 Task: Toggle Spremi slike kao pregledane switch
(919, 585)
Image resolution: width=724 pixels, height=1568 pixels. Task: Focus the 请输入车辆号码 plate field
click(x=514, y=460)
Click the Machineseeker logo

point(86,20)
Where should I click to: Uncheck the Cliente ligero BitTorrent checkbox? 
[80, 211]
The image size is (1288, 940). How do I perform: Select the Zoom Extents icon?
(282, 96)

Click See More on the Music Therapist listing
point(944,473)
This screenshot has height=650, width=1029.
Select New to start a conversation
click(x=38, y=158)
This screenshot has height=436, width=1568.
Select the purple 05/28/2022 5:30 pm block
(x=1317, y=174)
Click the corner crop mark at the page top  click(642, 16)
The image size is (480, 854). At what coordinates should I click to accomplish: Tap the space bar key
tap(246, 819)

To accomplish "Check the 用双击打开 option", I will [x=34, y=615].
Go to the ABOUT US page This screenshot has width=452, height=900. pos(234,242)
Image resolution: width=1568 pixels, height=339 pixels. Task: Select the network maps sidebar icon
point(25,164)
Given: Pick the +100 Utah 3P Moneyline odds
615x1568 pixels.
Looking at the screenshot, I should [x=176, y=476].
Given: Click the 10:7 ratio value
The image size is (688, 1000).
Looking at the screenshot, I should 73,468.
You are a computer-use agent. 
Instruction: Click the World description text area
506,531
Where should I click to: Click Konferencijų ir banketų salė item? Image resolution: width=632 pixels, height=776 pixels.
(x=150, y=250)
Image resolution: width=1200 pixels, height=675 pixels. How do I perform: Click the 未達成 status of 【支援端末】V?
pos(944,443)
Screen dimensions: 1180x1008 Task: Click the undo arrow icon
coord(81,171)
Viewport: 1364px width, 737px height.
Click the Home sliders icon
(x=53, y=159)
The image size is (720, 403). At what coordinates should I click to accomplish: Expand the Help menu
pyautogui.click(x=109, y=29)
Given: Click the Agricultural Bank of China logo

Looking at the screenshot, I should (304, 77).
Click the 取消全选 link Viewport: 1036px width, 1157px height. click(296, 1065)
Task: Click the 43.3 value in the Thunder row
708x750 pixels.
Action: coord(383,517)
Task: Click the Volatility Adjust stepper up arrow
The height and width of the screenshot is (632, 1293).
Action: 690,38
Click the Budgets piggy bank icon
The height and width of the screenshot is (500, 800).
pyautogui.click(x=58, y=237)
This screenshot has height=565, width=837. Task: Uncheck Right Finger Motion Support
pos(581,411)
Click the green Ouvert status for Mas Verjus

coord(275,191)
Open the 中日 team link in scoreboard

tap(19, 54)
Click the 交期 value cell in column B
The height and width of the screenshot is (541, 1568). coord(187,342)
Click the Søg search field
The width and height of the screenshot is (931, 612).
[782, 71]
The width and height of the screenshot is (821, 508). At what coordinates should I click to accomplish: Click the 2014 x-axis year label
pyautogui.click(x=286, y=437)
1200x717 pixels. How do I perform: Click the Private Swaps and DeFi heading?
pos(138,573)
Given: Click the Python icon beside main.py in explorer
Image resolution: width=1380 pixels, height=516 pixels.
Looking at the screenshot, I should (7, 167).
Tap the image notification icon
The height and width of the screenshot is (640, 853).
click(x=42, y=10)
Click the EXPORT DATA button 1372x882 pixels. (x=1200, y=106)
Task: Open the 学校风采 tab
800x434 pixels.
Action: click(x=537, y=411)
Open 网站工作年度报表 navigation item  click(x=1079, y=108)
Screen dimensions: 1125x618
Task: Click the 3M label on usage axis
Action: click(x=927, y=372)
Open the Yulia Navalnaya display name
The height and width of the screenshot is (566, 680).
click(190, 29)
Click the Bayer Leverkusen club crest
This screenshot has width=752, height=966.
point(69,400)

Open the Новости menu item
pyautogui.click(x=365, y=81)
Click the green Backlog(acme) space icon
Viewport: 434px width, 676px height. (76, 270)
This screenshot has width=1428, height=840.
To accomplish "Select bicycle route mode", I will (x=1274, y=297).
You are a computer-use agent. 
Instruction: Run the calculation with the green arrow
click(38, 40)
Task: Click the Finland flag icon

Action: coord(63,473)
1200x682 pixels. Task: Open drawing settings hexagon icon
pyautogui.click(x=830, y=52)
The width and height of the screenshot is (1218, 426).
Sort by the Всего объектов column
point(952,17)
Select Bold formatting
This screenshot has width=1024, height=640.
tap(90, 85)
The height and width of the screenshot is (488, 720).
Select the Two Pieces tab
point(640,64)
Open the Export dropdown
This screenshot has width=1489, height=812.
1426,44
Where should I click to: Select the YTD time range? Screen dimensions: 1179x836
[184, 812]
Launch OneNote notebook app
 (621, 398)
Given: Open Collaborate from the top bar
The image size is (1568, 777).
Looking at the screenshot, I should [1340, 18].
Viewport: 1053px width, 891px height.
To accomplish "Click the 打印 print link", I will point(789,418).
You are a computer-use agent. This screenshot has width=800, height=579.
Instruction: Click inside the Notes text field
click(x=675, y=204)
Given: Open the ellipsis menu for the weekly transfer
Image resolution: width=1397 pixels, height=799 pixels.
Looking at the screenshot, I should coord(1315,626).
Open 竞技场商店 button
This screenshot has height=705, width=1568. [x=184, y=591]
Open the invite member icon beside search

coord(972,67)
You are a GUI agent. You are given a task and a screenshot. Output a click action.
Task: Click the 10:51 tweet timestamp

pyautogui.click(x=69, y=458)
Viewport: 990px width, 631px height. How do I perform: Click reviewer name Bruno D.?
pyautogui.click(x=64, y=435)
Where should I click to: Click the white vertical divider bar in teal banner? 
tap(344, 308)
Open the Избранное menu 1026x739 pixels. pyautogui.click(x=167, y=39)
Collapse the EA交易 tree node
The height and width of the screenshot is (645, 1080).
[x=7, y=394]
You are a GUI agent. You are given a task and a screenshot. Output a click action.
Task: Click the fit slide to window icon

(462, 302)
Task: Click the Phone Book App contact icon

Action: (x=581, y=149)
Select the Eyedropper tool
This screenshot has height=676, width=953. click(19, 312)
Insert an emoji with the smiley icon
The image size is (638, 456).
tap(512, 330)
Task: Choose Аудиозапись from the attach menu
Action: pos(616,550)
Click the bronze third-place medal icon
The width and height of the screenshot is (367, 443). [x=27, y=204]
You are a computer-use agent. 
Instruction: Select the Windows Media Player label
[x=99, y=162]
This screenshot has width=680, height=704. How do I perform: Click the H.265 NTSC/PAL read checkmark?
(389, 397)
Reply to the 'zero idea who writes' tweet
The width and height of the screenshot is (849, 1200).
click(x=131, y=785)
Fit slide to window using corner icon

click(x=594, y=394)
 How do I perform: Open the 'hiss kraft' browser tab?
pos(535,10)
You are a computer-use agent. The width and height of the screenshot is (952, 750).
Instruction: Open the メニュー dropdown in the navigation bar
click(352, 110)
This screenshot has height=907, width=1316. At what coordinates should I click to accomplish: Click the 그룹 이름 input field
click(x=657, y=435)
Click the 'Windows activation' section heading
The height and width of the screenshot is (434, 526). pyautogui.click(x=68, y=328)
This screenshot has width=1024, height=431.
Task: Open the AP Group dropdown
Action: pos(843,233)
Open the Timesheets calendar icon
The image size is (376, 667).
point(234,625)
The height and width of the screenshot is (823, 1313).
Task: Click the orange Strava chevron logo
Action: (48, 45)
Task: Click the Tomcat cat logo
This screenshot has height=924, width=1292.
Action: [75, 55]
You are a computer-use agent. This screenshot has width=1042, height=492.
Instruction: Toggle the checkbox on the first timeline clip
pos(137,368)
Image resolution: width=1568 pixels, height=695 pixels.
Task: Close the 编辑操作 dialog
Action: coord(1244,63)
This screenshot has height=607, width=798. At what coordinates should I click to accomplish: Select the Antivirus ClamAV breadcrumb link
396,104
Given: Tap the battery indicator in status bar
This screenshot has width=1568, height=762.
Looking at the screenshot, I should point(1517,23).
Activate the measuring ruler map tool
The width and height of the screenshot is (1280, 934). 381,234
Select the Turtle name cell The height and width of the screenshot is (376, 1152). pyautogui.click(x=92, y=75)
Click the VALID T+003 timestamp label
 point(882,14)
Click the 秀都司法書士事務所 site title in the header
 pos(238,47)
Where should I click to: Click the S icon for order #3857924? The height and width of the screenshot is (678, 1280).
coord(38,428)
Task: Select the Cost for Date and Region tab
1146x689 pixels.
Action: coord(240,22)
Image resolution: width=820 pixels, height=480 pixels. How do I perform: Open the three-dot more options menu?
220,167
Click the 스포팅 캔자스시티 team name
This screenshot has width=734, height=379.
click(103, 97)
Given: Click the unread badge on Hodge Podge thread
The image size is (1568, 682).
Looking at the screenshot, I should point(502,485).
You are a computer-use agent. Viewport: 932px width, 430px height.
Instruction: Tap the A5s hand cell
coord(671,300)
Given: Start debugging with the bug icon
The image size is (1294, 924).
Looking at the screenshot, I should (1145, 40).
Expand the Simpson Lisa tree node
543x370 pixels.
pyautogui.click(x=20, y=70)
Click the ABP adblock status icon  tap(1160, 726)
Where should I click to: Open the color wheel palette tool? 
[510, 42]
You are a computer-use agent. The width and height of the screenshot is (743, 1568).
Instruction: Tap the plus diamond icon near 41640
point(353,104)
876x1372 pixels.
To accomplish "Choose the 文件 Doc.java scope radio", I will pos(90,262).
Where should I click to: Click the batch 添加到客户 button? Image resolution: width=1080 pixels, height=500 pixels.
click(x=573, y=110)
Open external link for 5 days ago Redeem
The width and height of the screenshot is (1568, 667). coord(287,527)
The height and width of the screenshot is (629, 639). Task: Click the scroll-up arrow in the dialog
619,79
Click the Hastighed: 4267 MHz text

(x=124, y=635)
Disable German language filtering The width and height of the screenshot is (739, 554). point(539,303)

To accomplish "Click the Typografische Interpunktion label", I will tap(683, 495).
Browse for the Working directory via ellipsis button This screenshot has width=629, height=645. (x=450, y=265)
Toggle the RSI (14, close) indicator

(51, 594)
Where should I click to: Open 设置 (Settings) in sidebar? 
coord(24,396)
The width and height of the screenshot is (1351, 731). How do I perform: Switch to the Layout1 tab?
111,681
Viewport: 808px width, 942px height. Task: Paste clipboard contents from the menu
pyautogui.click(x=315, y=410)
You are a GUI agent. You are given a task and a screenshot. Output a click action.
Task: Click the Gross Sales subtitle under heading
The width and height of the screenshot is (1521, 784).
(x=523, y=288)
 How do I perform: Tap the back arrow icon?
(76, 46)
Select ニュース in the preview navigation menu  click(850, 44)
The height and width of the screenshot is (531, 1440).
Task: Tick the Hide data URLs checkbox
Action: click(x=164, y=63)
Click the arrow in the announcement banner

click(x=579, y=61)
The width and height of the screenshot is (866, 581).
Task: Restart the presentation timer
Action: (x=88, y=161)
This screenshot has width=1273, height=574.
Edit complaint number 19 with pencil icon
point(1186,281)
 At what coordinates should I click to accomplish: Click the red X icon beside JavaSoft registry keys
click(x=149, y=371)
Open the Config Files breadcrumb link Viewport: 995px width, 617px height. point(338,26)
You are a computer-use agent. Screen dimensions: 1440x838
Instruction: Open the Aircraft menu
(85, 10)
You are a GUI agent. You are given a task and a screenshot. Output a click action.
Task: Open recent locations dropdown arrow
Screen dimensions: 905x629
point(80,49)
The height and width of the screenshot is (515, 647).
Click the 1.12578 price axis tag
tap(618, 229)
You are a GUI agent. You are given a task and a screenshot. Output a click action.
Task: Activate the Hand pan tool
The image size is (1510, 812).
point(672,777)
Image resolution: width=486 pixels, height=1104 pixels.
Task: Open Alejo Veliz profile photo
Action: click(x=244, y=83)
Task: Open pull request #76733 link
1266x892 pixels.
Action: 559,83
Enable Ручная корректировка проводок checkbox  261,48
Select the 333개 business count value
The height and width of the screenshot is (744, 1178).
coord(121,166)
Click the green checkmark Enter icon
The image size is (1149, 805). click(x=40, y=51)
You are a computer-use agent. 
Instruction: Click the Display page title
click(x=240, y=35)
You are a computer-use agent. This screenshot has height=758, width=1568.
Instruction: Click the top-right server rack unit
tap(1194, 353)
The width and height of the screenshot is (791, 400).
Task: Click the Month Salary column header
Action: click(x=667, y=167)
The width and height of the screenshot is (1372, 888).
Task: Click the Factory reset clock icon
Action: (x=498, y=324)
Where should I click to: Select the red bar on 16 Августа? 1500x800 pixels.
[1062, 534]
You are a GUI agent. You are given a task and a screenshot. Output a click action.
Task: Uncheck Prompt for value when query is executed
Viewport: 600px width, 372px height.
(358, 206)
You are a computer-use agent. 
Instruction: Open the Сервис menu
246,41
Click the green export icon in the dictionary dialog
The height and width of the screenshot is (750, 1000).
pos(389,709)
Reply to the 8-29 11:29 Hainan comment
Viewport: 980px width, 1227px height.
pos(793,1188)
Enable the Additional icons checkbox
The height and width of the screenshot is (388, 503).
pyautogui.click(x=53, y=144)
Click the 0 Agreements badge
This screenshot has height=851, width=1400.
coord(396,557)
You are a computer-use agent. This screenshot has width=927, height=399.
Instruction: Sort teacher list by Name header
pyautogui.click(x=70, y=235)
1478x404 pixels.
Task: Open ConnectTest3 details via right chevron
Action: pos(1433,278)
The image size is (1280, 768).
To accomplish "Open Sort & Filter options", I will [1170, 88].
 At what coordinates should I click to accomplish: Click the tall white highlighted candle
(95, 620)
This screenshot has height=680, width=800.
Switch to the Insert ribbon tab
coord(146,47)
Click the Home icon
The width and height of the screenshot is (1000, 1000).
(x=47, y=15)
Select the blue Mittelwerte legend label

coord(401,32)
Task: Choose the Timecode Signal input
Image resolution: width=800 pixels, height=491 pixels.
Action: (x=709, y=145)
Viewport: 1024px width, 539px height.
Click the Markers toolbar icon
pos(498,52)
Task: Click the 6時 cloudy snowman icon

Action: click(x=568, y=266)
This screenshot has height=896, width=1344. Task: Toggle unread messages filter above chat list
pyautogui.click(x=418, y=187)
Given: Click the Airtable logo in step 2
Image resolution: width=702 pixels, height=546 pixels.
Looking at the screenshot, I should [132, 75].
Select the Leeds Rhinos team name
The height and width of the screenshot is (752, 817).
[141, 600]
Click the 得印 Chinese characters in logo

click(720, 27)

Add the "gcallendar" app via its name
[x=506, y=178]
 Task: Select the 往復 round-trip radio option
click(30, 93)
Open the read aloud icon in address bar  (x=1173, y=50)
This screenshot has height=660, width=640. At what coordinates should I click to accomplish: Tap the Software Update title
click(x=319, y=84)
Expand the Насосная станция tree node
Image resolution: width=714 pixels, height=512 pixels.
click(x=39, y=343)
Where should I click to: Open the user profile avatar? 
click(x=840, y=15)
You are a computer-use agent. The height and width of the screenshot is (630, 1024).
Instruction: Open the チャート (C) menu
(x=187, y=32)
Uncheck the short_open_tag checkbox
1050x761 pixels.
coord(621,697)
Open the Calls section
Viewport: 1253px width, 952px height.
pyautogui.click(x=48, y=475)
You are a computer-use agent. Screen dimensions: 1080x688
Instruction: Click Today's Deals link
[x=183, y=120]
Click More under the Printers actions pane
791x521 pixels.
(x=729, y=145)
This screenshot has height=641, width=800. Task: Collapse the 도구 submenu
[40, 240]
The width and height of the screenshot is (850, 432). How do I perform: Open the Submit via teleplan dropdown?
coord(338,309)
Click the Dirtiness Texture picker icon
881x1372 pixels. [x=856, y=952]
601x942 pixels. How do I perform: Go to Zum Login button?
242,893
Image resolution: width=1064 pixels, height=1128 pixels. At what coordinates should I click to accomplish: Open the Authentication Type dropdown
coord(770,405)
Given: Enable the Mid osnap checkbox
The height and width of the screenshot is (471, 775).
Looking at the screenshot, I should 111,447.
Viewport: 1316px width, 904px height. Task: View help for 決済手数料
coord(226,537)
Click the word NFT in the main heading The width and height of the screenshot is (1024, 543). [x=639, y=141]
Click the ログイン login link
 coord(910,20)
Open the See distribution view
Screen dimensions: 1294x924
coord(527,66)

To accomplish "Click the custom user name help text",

▸ **What you are asked to do**
Retype only the lines above between the line with "How do I perform: Tap the back arrow icon?" and the line with "has height=758, width=1568.", counting those two lines as well, and keep every character as it is.

▸ **Finished exercise**
 How do I perform: Tap the back arrow icon?
(76, 46)
Select ニュース in the preview navigation menu  click(850, 44)
The height and width of the screenshot is (531, 1440).
Task: Tick the Hide data URLs checkbox
Action: click(x=164, y=63)
Click the arrow in the announcement banner

click(x=579, y=61)
The width and height of the screenshot is (866, 581).
Task: Restart the presentation timer
Action: (x=88, y=161)
This screenshot has width=1273, height=574.
Edit complaint number 19 with pencil icon
point(1186,281)
 At what coordinates should I click to accomplish: Click the red X icon beside JavaSoft registry keys
click(x=149, y=371)
Open the Config Files breadcrumb link Viewport: 995px width, 617px height. point(338,26)
You are a computer-use agent. Screen dimensions: 1440x838
Instruction: Open the Aircraft menu
(85, 10)
You are a GUI agent. You are given a task and a screenshot. Output a click action.
Task: Open recent locations dropdown arrow
Screen dimensions: 905x629
point(80,49)
The height and width of the screenshot is (515, 647).
Click the 1.12578 price axis tag
tap(618, 229)
You are a GUI agent. You are given a task and a screenshot. Output a click action.
Task: Activate the Hand pan tool
The image size is (1510, 812).
point(672,777)
Image resolution: width=486 pixels, height=1104 pixels.
Task: Open Alejo Veliz profile photo
Action: click(x=244, y=83)
Task: Open pull request #76733 link
1266x892 pixels.
Action: 559,83
Enable Ручная корректировка проводок checkbox  261,48
Select the 333개 business count value
The height and width of the screenshot is (744, 1178).
coord(121,166)
Click the green checkmark Enter icon
The image size is (1149, 805). click(x=40, y=51)
You are a computer-use agent. 
Instruction: Click the Display page title
click(x=240, y=35)
You are a computer-use agent. This screenshot has height=758, width=1568.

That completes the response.